Palpate the radial or popliteal artery, and inflate the cuff to 20 mmHg above the point at which the pulse disappears.
Deflate the cuff; wait 15 to 30 seconds. Inadequate release of venous congestion gives falsely high readings.
Assessment Findings
Place the earpieces of the stethoscope in your ears. Earpieces should point forward to be inserted correctly. A pediatric stethoscope and bell should be used for infants and small children. Incorrect placement of earpieces produces muffling or no sound at all.
Relocate the brachial or the popliteal artery. Place the bell or the diaphragm over the artery. Turn the valve of the pressure bulb clockwise until tight, and inflate cuff to 20 mmHg above the child’s systolic reading. Improper placement of the stethoscope produces low systolic and high diastolic readings.
Gradually release the valve to reduce pressure at a rate of 2 to 3 mmHg/sec. Rapid release can cause inaccurate reading of the systolic pressure.
Observe the point at which the first clear reading (first Korotkoff sound) is obtained (systolic pressure) and at which the first muffling occurs (fourth Korotkoff sound) for the diastolic pressure in children younger than 13 years. Record the point at which all sound disappears (fifth Korotkoff sound) as the diastolic pressure in children 13 years and older.
In children younger than 1 year, thigh pressures should equal arm pressures; in children older than 1 year, thigh pressure is approximately 20 mmHg higher.
Blood pressure will tend to be higher in children who are large for age than in children who are small.
Korotkoff sounds might not be audible in early childhood because of a narrow or deeply placed artery.
Clinical Alert
A thigh pressure reading that is the same or lower than upper arm readings in infants might indicate coarctation of the aorta.
Assessment Findings
Deflate the cuff rapidly after readings have been obtained. Wait 30 seconds before obtaining further readings.
Clinical Alert
Repeat blood pressure readings if lower or higher than expected.
Record limb, position, cuff size, and how reading was obtained.
Document and report persistently elevated or lowered blood pressure readings. Consistently elevated serial readings can indicate hypertension. Persistently low diastolic pressure can indicate a patent ductus arteriosus.
Pulse pressure (difference between systolic and diastolic pressures) of more than 50 mmHg can indicate congestive heart failure. Pulse pressure of less than 10 mmHg can indicate aortic stenosis.
Assessment Findings
Select appropriate site and cuff. Position child’s limb, and prepare the cuff as though determining blood pressure by auscultation method.
Palpate the brachial or the radial artery (arm) or the popliteal artery (thigh), and inflate the cuff 20 mmHg above point at which pulse disappears.

# What you need to do:
In the pediatric blood pressure procedure, what condition can a pulse pressure of less than 10 mmHg indicate?

# Extracted data:
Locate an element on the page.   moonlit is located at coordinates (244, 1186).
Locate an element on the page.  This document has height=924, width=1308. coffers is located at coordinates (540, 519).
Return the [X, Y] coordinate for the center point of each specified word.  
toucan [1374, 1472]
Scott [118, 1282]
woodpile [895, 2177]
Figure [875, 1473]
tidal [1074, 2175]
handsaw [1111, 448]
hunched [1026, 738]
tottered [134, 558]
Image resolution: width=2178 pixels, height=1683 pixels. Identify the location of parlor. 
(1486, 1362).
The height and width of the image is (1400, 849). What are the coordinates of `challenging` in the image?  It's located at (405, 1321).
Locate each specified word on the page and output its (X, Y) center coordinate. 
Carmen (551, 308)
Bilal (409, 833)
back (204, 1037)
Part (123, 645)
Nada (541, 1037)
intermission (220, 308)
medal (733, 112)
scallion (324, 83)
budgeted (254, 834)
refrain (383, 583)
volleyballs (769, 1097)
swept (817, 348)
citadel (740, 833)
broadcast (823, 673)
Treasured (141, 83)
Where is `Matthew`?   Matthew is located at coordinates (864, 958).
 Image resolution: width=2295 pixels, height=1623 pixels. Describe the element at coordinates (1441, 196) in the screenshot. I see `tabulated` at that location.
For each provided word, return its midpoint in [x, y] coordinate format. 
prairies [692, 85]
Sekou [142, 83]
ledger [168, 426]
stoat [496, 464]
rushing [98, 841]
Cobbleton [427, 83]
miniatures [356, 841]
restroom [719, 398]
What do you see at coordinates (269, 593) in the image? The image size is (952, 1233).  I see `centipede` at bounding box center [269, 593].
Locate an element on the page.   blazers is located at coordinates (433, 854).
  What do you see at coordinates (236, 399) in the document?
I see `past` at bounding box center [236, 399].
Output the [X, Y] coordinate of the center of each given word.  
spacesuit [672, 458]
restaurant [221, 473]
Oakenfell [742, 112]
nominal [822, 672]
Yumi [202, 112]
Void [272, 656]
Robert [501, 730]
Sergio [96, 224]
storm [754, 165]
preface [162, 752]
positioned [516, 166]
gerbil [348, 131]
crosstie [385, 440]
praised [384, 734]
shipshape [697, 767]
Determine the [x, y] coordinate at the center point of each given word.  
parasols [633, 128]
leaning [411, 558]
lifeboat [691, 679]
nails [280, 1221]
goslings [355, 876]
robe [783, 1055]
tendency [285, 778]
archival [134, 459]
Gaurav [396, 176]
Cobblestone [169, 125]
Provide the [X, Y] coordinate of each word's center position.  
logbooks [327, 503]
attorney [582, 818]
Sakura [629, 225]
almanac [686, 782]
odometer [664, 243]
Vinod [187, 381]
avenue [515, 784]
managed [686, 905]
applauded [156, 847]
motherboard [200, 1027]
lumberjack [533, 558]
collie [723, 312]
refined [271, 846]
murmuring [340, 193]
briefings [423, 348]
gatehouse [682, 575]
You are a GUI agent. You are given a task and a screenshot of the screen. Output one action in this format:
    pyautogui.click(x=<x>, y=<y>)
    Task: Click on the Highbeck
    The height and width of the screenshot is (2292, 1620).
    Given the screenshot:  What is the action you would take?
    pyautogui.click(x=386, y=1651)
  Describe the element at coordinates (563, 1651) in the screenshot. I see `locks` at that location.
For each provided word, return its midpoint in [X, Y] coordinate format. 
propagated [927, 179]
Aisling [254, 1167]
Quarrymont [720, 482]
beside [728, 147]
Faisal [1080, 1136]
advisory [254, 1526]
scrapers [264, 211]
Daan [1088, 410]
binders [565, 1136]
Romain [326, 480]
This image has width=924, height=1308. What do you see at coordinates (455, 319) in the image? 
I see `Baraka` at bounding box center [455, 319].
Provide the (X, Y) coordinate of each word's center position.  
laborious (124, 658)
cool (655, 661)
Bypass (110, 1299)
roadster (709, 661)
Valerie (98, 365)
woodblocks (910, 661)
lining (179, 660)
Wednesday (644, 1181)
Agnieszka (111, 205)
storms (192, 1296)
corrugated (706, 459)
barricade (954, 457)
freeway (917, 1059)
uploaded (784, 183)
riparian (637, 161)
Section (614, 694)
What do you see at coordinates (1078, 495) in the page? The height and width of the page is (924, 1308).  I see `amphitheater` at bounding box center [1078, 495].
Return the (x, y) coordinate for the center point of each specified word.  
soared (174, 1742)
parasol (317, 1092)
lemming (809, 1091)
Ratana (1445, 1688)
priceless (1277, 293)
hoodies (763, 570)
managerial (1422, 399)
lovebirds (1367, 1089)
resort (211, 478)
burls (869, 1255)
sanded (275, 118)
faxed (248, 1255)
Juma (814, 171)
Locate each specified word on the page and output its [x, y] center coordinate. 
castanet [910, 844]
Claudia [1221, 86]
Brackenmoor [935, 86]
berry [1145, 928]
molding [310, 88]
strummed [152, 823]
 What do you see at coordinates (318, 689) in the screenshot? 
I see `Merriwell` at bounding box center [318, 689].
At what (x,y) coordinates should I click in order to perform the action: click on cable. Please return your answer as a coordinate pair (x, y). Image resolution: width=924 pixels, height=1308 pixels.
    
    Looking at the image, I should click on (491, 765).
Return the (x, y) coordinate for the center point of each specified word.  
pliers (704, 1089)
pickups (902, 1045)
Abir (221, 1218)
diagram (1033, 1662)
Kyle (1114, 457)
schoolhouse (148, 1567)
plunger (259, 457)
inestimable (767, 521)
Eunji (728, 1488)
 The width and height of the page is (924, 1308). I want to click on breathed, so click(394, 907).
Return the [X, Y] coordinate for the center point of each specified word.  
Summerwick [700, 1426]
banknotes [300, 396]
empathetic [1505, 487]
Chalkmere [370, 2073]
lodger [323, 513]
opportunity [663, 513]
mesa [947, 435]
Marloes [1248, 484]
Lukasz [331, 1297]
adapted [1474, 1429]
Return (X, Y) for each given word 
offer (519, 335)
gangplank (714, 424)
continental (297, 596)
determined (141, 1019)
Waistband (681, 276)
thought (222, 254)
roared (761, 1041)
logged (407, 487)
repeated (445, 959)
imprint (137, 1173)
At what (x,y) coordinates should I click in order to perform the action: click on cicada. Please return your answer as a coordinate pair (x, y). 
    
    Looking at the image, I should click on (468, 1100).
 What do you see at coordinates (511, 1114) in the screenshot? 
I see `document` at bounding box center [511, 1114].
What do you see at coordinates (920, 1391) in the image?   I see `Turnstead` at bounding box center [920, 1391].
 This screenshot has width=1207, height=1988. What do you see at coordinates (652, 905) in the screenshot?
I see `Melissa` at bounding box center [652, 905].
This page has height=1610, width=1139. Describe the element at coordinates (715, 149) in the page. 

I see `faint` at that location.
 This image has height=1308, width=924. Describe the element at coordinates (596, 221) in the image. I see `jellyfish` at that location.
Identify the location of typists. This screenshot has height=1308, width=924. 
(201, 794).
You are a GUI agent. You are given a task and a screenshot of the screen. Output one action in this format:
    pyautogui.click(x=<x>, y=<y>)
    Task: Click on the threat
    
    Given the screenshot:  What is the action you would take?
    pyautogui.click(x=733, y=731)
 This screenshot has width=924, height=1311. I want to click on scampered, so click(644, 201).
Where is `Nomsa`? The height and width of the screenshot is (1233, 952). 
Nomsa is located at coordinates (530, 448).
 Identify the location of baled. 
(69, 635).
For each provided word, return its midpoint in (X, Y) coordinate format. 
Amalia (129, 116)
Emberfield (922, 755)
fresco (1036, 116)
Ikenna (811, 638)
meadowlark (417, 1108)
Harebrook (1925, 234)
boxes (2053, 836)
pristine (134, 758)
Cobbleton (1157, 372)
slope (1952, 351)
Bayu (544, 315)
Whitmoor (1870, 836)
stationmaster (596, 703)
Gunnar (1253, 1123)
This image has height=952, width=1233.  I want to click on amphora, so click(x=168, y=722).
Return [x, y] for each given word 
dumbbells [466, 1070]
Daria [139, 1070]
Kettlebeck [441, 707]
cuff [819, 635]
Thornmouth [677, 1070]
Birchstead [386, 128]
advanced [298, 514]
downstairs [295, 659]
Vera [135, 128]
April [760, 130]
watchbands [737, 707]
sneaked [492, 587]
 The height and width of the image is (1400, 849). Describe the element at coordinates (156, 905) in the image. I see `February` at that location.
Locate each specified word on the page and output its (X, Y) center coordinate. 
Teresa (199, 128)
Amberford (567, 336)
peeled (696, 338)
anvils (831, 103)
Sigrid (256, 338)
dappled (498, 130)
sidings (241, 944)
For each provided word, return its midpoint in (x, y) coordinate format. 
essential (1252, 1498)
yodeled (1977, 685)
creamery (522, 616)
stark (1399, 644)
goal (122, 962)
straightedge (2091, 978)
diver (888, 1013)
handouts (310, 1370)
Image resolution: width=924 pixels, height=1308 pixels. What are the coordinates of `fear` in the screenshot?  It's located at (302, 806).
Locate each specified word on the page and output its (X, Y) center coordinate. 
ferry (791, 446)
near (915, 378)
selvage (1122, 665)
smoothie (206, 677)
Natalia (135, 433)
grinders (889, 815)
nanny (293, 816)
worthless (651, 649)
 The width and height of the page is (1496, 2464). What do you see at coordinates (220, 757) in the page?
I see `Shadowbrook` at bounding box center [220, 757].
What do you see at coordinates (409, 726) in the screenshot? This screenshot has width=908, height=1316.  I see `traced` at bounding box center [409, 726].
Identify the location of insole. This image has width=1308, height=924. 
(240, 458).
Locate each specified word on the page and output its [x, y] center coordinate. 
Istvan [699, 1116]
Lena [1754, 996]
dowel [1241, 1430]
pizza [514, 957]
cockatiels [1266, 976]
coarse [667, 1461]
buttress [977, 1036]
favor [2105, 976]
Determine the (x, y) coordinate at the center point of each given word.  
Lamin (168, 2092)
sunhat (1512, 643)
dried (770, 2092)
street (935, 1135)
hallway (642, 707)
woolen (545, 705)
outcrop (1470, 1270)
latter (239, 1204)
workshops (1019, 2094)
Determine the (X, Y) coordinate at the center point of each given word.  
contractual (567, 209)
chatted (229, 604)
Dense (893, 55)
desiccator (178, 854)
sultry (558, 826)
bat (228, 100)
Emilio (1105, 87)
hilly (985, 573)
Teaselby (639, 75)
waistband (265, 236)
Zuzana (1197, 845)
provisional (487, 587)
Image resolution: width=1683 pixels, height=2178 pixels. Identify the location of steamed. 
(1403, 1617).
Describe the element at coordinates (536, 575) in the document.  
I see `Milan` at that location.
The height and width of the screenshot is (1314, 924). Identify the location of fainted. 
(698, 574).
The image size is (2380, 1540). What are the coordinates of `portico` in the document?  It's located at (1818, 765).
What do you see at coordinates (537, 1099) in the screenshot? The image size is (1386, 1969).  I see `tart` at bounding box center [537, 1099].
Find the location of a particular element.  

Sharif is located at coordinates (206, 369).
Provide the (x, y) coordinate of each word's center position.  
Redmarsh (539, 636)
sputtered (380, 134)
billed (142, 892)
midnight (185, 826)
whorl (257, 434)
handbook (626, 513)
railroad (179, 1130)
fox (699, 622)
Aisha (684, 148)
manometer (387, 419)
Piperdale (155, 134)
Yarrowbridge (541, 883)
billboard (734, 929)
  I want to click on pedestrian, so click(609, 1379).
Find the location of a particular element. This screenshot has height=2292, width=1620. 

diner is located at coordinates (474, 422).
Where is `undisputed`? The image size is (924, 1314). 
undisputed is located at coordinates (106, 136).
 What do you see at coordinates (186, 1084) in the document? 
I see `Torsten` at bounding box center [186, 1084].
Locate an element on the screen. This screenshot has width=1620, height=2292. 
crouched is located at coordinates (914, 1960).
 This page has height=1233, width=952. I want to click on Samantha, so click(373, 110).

# Output of the task:
Aortic stenosis.